Comment 11 Jeroen Roovers (RETIRED) gentoo-dev 2011-11-15 15:06:09 UTC
(In reply to comment #10)
> +  15 Nov 2011; Tony Vroon <chainsaw@gentoo.org> audacious-3.1.ebuild:
> +  15 Nov 2011; Tony Vroon <chainsaw@gentoo.org> audacious-plugins-3.1.ebuild:

So we're going for 3.1 now?
Comment 12 Agostino Sarubbo gentoo-dev 2011-11-15 15:07:45 UTC
no, already 3.0.3 is unaffected
Comment 13 Jeroen Roovers (RETIRED) gentoo-dev 2011-11-15 16:55:47 UTC
(In reply to comment #12)
> no, already 3.0.3 is unaffected

Then why were both 3.1s marked stable for amd64?
Comment 14 Tony Vroon (RETIRED) gentoo-dev 2011-11-15 17:48:42 UTC
(In reply to comment #13)
> Then why were both 3.1s marked stable for amd64?

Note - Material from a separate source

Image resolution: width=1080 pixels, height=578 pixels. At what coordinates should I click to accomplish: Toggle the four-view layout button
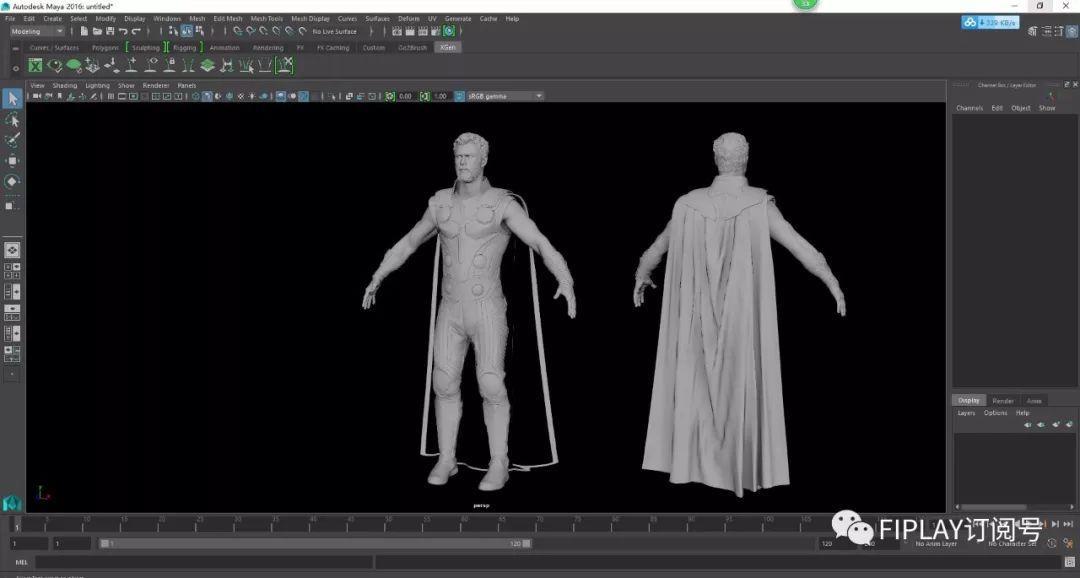12,270
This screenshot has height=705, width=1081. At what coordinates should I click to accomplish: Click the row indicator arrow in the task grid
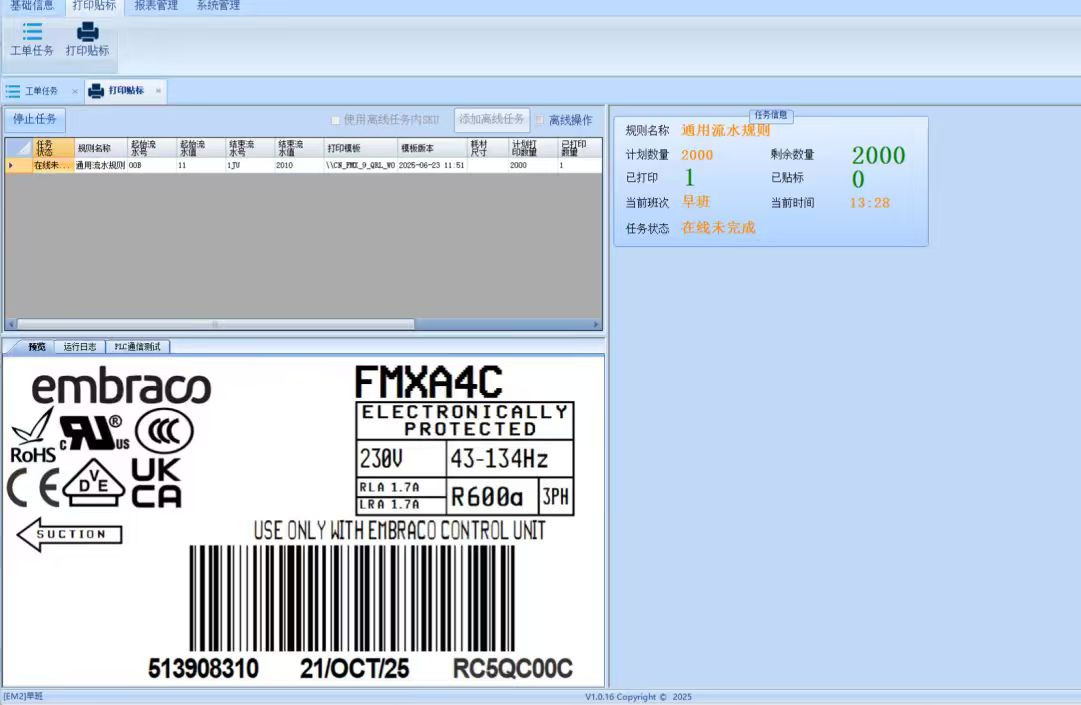coord(11,165)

Because of a significant amount of bug & stability fixes that have gone in since the 3.0 branch was closed. I do not believe that the modplug vulnerabilities in question were ever relevant to our in-tree copy, which had additional fixes applied and diverted from what upstream had put out.
However, if I am forced into an update, it might as well be one that benefits users. You are free to mark 3.0.3 instead if you disagree.
Comment 15 Jeroen Roovers (RETIRED) gentoo-dev 2011-11-15 18:08:39 UTC
So we should do this.

Arch teams, please test and mark stable:
=media-sound/audacious-3.1
=media-plugins/audacious-plugins-3.1
Target keywords : "alpha amd64 hppa ppc ppc64 sparc x86"
Comment 16 Jeroen Roovers (RETIRED) gentoo-dev 2011-11-15 18:28:03 UTC
Stable for HPPA.
Comment 17 Paweł Hajdan, Jr. (RETIRED) gentoo-dev 2011-12-07 13:48:23 UTC
x86 stable
Comment 18 Mark Loeser (RETIRED) gentoo-dev 2011-12-18 22:40:24 UTC
Fails to build on ppc/ppc64; bug #383991
Comment 19 Tobias Klausmann (RETIRED) gentoo-dev 2012-01-16 08:58:20 UTC
(In reply to comment #18)
> Fails to build on ppc/ppc64; bug #383991

ITYM bug 395213 

Also happens on Alpha, btw.
Comment 20 Tobias Klausmann (RETIRED) gentoo-dev 2012-01-17 13:22:52 UTC
Added code to fix the linker flag bug, stable on alpha.
Comment 21 Raúl Porcel (RETIRED) gentoo-dev 2012-02-19 15:33:11 UTC
sparc stable
Comment 22 Brent Baude (RETIRED) gentoo-dev 2012-03-10 17:00:53 UTC
ppc done
Comment 23 Brent Baude (RETIRED) gentoo-dev 2012-03-11 13:50:32 UTC
ppc64 done
Comment 24 Sean Amoss (RETIRED) gentoo-dev Security 2012-03-11 14:44:06 UTC
Thanks, everyone. Created new GLSA request.
Comment 25 GLSAMaker/CVETool Bot gentoo-dev 2012-03-16 11:27:51 UTC
This issue was resolved and addressed in
 GLSA 201203-14 at http://security.gentoo.org/glsa/glsa-201203-14.xml
by GLSA coordinator Sean Amoss (ackle).